--- ACTIVITY ---
Find every line of the listing below where "Vivo" appears, and copy it.

--- DATASET EXTRACT ---
──────────
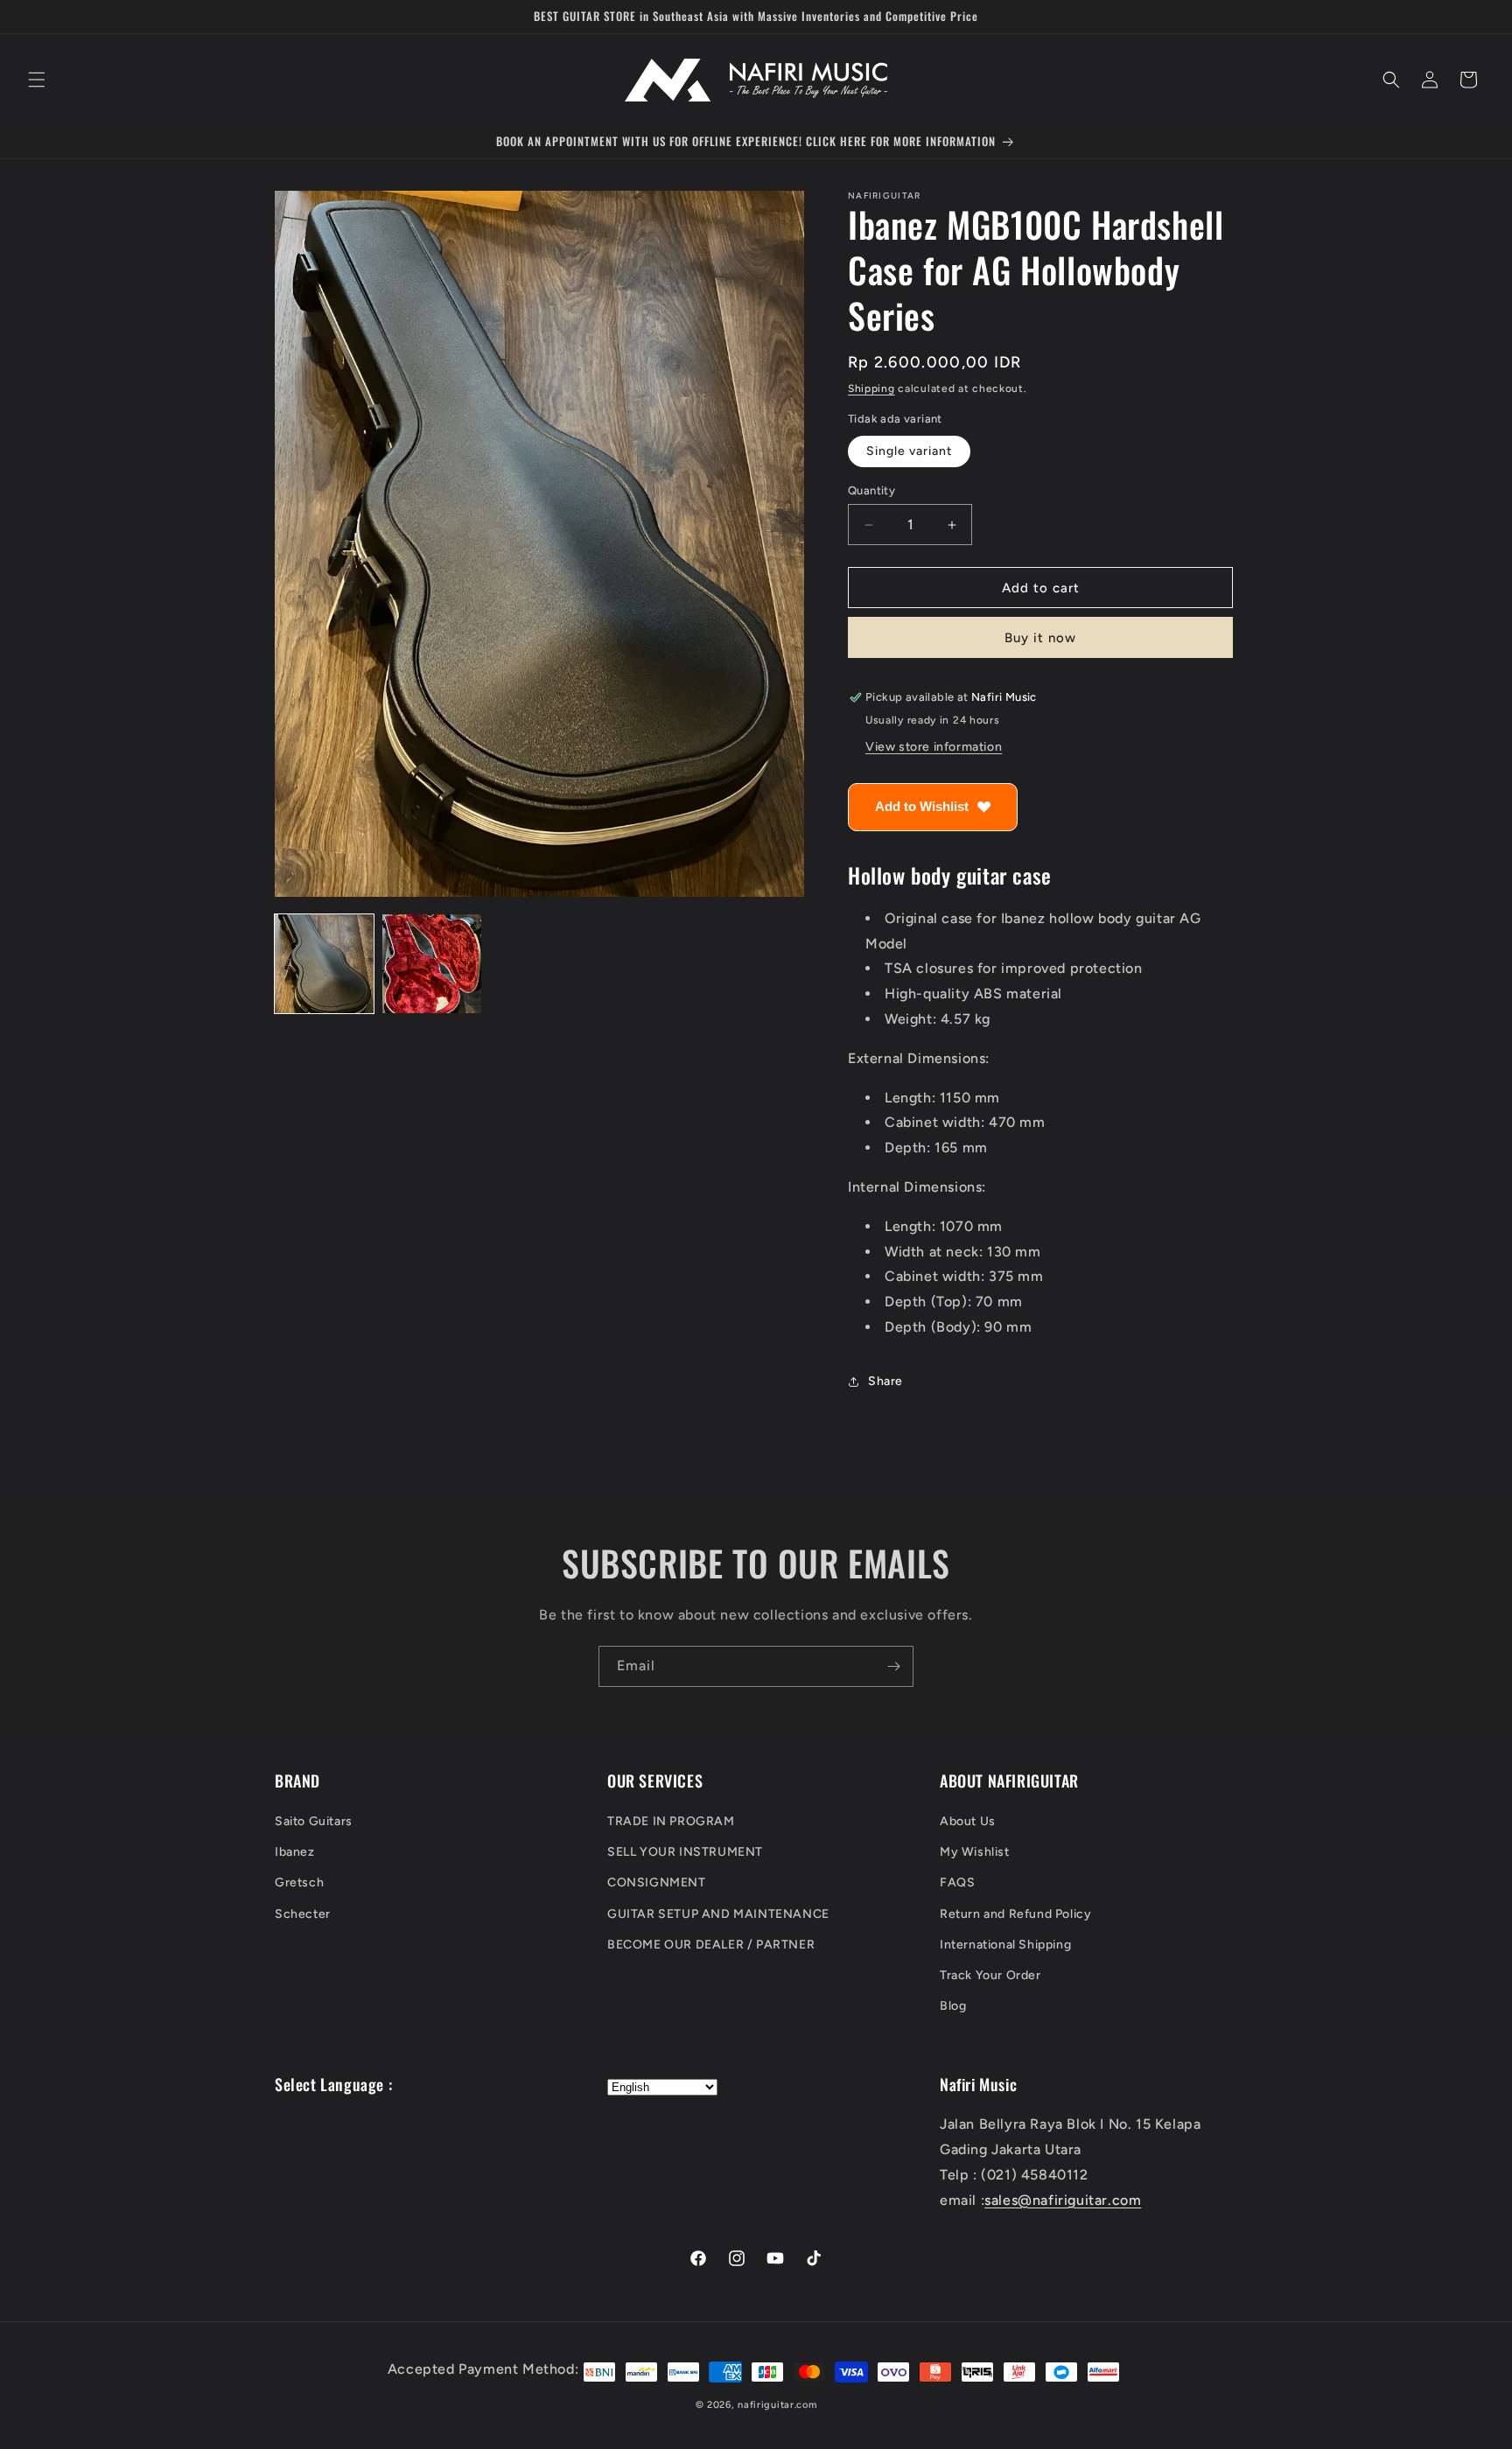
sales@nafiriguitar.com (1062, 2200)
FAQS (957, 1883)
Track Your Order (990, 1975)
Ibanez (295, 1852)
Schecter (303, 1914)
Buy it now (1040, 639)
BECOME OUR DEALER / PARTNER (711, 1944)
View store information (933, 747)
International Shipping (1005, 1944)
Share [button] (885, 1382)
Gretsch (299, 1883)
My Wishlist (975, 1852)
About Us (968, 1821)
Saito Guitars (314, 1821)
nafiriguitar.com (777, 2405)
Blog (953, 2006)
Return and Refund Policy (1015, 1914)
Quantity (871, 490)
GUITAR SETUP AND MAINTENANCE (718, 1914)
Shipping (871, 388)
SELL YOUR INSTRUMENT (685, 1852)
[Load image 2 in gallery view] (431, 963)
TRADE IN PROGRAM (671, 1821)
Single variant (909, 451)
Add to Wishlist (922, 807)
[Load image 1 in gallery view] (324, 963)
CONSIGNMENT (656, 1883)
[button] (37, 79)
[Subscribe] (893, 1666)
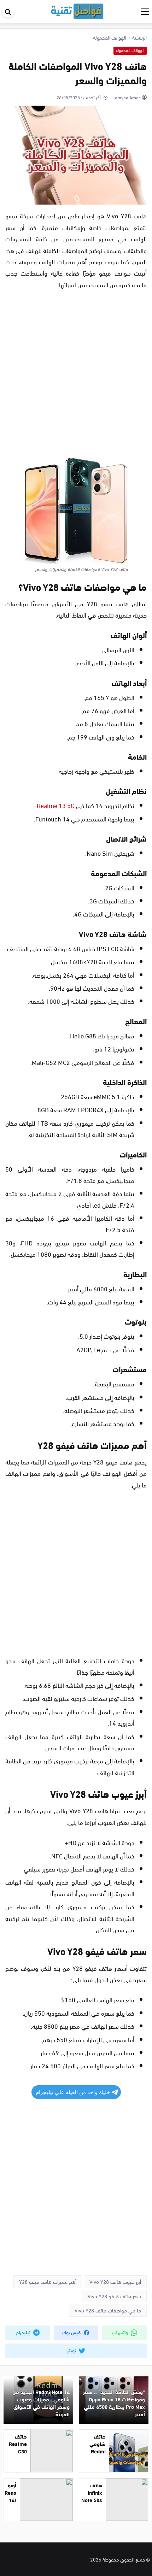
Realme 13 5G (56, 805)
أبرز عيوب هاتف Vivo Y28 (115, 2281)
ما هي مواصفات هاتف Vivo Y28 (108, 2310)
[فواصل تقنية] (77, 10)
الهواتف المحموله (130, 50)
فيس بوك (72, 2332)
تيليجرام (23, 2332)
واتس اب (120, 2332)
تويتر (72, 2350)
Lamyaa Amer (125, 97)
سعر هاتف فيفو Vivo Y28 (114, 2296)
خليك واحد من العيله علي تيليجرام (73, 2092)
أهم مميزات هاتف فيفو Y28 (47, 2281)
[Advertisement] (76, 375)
──────────
--- EXPECTED ANSWER ---
أبرز عيوب هاتف Vivo Y28 (115, 2281)
ما هي مواصفات هاتف Vivo Y28 (108, 2310)
سعر هاتف فيفو Vivo Y28 (114, 2296)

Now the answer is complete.